Grants and Contracts Details
Description
To address the persistent shortage of patient-matched hearts, the biomedical research community has aggressively pursued the removal of cells from unmatched hearts (decell) and the repopulation of the remaining extracellular matrix with patient derived cells (recell). In these decell/recell strategies, accurate heart geometry is preserved, immunogenic materials are eliminated, and functional autologous cells are returned to the heart. Critically, there are no methods to precisely and accurately control the location of a given cell population during recell, making a full reconstruction of a functioning, natural heart impossible.
To solve this problem, we will introduce create a novel recell process which uses binding motifs on the cell surface and on targeted locations in the heart scaffold to specifically load a cell type at its physiological location. Cell surfaces will be tagged with biotin, and we will pattern streptavidin onto a decell heart. The cells will be incubated and rinsed, yielding the primary cells in the targeted location. Additional cell types are loaded sequentially. Thus, we hypothesize that targeted cell adhesion will enable the intentional positioning of multiple cell populations with single-cell resolution in a decell heart.
Aim 1 will establish the spatial resolution, specificity of adhesion, and cell lineage generality of our novel patterned heart recell procedure. Decell mouse hearts will be biotinylated through incubation in photobiotin and exposure to patterned blue light and incubation with streptavidin. Cells will be biotinylated and introduced to hearts.
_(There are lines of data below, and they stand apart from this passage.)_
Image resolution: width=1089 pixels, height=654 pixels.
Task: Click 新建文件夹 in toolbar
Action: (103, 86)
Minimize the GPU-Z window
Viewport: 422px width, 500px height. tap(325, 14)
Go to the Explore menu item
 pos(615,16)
Metrics will be determined for heart-specific phenotypes and multiple methods for photopatterning, cell biotinylation, and sequential cell patterning.
Aim 2 will examine the tissue function of patterned heart tissues. Cell viability for all phenotypes will be determined for up to one week post recell. Cardiomyocyte function will be evaluated with immunohistochemistry and conctractility assays. Endothelial cell function will be evaluated with immunohistochemistry and junction analysis.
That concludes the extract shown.